Dr Yani Najman joined 40 other scientists from around the world on an international expedition to research how climate change is affecting the West Antarctic Ice Sheet.
It has long been my dream to work in the Antarctic, both because of its fabled beauty and remoteness, and because of the special importance it has for our planet’s changing climate; if the West Antarctic Ice sheet were to melt, predictions suggest a rise in global sea level of 3-5m. One doesn’t need great imagination to consider even the most obvious consequences; how many of our major cities are located not far above sea level?

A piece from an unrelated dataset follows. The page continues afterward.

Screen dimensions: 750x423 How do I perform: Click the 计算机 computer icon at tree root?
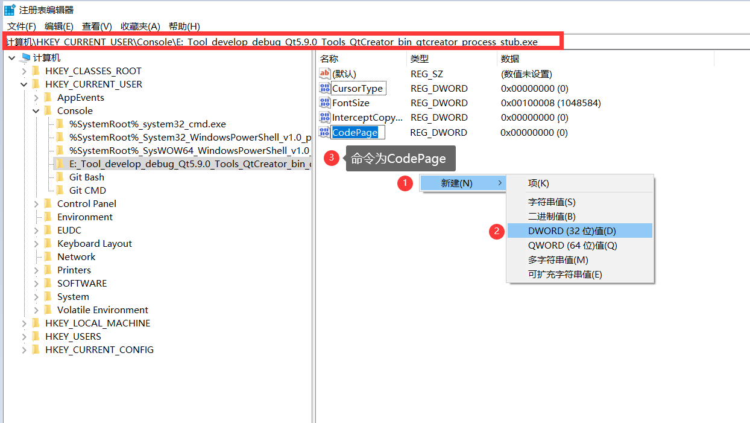(x=25, y=57)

I finally got my chance to work in Antarctica, as part of Conny Spiegel and Max Zundel’s research team. They are from Bremen University, and were joining the multi-institute expedition led by AWI (the Alfred Wegener Institute), with Chief Scientist Karsten Gohl.

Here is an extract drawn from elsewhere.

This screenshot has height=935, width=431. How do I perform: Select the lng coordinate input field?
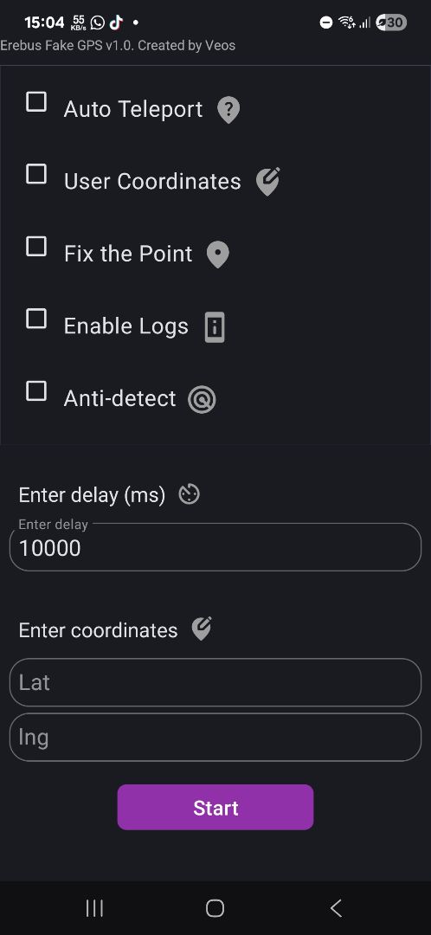coord(216,737)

The plan was to take the German Research Vessel ‘Polarstern’ (Polar Star), an icebreaker, from the southernmost tip of South America, to work in the Amundsen Sea of West Antarctica. This region of Antarctica is important for understanding the causes and effects of climate change.
Firstly, although the West Antarctic Ice sheet is much smaller than the East Antarctic Ice sheet, it is more likely to melt. This is because whilst the base of the East Antarctic Ice sheet lies on rock above sea level, the base of the West Antarctic Ice sheet lies on substrate below sea level, and so it can be melted from below by relatively warm ocean waters.
Secondly, glaciers in this region have shown high rates of retreat in the past decades. But no-one knows the extent to which these retreat rates are part of a longer term pattern of change that has been ongoing since Earth began to warm up after its last cold period (called the Last Glacial Maximum), 18,000 thousand years ago, or if it has been triggered by more recent changes in our climate and oceans. And so more than 40 scientists set out on Expedition PS104 on 8 February, to try to answer this question.
The “Star of the Show” is MeBo, which is a revolutionary coring device that allows us to collect sediments up to 70 m below the sea floor. These sediments will provide a record of the past movements of the glaciers which emerge into the Amundsen Sea, and of past sea water temperatures.
However, I’m part of the team which gets helicoptered from the boat to work on land each day. We have two objectives. Firstly, we are to collect rock samples for “exposure dating”. An exposure age is the date that a rock became uncovered (exposed) from beneath the ice. So by collecting samples at many locations, we can track the pace of retreat of the glacier.
Our second job is to collect rocks which we will date to determine how many millions of years ago they cooled, as they came from deep in Earth’s crust, towards the cold surface. And from this we can work out the time the land rose up, which is a necessary precondition for glaciers to form on it. In this way, we can date when glaciation may have begun in the region.
And so after a “typical” rough crossing of the Drake Passage, a beautiful transit through iceberg-haunted waters, a thorough practicing of our snow and ice rope-rescue skills on deck, and a double-checking of our kit, we began the anxious wait for the “weather window” that would allow the helicopter to take us to land for the first time.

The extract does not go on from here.